Between June and September 2016, roughly 11,000 Las Vegas-area residents had driven at least one trip for Uber alone, according to the company.
We know the likely effect – a slow erosion of market share for the taxi industry and public transportation sector. According to the Nevada Taxicab Authority, taxi trips declined 19.2 percent from November 2015 to November 2016. Ridership aboard the Deuce and the Strip & Downtown Express bus lines dipped more than 17 percent between March and August 2016 compared to the same period in 2015, according to Regional Transportation Commission of Southern Nevada. Uber and Lyft began operating in the state in September 2015.
Yet despite the preference millennials show for ride-hailing services' lower cost and features such as driver and passenger rating, experts say there will always be a need for taxis and public transportation – just less of one as time goes on.
“You will always need public transit – light rail and buses – for the long haul,” said Las Vegas transportation consultant Tom Skancke. “Ride hailing just becomes the new first and last mile.”

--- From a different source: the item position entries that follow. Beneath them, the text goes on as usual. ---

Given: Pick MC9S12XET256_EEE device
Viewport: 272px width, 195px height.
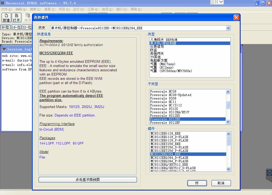Looking at the screenshot, I should click(165, 144).
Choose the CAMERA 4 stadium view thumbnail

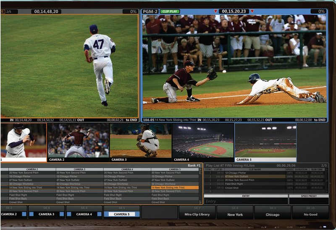(202, 140)
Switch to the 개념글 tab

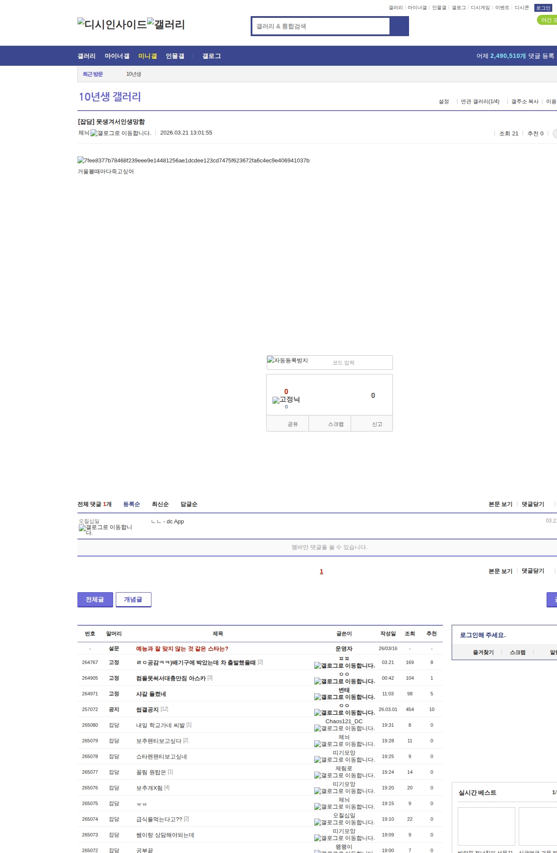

Even taxis will have their place, according to a prominent Uber driver.
“You can’t street-hail a taxi on the Strip, but in other cities, you can, and that’s a tremendous convenience,” said Harry Campbell, owner of the Rideshare Guy blog. “But the convenience factor is still here as well. If I walk out of a hotel and see a taxi stand and an Uber stand, a taxi stand is still more convenient because I still have to physically open my Uber app, call for a ride and wait for a response.”
The ways in which this transformation could impact Las Vegas in the long term are legion. Connecting the monorail to McCarran International Airport – a convenience this city has never been able to get due to opposition from cab companies – is suddenly more likely.
“The cabs used to be concerned with the monorail,” Campbell said. “I can guarantee that they probably don’t care about these ancillary services now. They’re much more focused on battling Uber and Lyft.”
But the big changes aren’t coming until Uber and Lyft complete their long game to transition to driverless vehicles, according to Skancke.
“Will we need eight-story parking structures with autonomous vehicles and ride-hailing companies?” he asked. “The answer’s probably 'no.' We need a product like CityLift, out of Oakland, that is movable and electric and doesn’t require a $400 million investment in infrastructure.”